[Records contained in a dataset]
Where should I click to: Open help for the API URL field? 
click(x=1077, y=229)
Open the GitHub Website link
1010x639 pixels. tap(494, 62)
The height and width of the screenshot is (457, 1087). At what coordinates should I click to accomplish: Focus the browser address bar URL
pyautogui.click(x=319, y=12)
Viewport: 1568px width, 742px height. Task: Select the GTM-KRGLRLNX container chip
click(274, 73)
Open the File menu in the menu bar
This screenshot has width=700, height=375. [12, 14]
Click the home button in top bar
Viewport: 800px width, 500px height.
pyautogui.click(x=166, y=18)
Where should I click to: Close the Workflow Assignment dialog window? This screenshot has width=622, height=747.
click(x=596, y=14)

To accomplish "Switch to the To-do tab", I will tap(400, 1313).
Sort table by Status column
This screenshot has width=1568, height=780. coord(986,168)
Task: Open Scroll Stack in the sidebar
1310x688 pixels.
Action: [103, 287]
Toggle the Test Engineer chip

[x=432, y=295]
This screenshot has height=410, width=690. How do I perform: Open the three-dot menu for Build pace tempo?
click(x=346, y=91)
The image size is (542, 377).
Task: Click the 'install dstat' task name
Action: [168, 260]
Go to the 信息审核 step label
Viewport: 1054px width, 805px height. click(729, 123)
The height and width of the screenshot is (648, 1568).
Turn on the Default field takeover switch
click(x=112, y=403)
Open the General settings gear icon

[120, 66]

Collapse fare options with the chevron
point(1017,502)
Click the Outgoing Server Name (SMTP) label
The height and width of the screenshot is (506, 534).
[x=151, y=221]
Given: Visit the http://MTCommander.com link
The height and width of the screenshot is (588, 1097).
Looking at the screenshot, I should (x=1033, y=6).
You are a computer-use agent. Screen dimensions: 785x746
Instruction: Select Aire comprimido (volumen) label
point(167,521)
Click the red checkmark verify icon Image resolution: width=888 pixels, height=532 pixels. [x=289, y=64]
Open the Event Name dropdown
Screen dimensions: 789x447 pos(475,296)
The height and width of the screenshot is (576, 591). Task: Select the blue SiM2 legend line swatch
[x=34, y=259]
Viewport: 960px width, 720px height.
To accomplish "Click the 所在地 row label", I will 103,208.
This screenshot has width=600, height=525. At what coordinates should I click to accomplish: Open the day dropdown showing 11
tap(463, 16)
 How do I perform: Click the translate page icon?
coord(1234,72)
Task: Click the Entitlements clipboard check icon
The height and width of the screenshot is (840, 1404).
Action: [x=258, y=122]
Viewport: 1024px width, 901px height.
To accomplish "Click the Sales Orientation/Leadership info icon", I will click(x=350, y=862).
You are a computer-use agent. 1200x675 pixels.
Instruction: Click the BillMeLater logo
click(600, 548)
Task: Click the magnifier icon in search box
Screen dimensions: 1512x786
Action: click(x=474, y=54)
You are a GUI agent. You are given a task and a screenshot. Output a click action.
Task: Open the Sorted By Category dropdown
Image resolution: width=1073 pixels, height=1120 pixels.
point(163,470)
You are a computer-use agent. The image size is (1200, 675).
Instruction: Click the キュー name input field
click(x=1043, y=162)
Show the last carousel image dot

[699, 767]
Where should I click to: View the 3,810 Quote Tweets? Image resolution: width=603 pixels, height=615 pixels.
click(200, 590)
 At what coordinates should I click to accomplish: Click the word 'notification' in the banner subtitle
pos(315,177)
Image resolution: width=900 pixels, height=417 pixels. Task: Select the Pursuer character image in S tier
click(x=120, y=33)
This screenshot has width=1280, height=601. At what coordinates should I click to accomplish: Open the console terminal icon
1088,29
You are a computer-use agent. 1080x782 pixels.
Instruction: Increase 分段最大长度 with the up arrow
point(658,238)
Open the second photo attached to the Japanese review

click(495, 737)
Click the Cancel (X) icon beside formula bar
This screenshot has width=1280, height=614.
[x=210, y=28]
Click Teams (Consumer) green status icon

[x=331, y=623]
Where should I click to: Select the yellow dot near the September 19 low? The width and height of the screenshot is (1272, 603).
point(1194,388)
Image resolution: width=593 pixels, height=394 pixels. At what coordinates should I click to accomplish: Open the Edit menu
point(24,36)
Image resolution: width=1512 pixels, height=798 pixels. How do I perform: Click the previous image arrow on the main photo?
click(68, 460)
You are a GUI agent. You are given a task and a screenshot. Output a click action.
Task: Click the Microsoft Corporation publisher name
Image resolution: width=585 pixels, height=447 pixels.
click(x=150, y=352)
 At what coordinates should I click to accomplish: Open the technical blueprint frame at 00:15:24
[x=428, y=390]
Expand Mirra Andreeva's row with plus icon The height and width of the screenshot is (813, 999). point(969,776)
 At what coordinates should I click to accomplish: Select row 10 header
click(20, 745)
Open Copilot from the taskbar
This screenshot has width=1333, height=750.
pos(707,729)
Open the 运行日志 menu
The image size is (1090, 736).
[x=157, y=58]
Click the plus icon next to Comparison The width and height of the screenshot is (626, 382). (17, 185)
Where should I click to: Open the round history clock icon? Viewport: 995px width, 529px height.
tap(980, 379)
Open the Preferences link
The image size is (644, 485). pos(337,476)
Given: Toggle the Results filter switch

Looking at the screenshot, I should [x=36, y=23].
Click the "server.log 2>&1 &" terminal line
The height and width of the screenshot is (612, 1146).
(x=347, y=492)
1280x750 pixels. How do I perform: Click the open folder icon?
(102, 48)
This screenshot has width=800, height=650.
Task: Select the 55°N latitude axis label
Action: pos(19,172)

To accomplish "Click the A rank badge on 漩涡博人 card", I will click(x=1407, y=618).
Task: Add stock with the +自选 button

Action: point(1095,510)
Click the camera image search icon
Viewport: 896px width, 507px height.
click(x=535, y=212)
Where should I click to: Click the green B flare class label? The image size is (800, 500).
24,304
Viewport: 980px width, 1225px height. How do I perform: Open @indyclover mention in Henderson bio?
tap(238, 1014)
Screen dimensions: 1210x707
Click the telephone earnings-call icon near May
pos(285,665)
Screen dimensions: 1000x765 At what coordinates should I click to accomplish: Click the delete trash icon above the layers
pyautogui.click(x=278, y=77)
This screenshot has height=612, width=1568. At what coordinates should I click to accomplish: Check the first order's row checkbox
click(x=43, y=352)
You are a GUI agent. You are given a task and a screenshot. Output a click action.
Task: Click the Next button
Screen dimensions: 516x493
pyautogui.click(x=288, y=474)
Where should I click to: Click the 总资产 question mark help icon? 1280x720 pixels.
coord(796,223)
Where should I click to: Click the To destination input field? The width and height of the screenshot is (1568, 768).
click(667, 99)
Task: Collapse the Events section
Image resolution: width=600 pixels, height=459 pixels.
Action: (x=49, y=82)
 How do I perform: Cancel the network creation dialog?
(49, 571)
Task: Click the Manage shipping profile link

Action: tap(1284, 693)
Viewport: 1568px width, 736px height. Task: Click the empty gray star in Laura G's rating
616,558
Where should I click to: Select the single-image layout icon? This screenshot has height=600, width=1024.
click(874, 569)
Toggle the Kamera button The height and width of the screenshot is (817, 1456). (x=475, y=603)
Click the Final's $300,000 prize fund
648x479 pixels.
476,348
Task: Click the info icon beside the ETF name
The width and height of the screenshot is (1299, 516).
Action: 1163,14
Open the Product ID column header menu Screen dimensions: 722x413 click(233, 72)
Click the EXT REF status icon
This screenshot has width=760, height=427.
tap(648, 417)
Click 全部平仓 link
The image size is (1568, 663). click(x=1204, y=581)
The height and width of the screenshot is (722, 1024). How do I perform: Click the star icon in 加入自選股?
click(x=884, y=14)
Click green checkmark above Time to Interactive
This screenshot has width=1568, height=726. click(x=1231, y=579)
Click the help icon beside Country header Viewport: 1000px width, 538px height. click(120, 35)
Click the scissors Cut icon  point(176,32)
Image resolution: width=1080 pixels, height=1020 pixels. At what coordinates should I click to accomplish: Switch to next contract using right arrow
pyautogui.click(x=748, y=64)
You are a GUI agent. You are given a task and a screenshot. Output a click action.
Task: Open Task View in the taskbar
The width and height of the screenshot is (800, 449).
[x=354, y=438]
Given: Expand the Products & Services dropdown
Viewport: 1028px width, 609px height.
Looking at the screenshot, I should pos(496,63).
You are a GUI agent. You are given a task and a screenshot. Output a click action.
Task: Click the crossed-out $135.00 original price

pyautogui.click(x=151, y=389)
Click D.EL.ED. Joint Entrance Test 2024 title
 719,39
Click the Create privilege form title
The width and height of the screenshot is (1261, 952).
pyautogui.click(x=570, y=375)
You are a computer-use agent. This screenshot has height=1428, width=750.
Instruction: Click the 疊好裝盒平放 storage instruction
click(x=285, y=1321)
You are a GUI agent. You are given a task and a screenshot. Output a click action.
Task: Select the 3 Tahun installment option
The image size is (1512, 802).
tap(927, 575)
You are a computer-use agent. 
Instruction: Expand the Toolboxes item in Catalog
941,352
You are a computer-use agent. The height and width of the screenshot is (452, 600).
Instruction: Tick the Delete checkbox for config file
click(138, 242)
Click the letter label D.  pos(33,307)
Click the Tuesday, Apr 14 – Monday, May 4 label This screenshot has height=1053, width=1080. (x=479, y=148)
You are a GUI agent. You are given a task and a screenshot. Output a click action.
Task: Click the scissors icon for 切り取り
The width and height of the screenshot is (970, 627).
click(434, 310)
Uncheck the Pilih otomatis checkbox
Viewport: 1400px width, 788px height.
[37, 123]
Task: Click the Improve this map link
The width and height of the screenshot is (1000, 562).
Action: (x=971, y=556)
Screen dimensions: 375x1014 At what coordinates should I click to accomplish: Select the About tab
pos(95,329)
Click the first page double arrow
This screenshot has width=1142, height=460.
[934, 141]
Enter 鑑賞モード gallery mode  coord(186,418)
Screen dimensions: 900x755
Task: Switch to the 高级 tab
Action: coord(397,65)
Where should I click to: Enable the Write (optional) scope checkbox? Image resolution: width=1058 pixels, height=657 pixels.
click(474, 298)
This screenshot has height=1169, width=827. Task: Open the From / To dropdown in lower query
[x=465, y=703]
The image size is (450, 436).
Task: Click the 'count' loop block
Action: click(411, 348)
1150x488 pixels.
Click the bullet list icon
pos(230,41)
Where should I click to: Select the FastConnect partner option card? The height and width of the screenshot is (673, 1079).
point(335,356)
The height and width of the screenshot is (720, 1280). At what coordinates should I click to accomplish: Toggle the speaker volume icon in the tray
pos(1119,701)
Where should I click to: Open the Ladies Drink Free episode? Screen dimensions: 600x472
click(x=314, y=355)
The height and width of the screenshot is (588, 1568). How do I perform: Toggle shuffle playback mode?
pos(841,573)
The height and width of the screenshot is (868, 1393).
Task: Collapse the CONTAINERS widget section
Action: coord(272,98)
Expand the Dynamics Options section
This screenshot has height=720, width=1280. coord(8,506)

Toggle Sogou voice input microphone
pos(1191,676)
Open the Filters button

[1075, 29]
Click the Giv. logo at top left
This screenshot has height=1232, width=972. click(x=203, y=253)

▶ _WORK REQUEST_
Return all lines in the data that include the word "info".

▶ _SOLUTION TO THIS EXERCISE_
To accomplish "Click the Sales Orientation/Leadership info icon", I will click(x=350, y=862).
Task: Click the info icon beside the ETF name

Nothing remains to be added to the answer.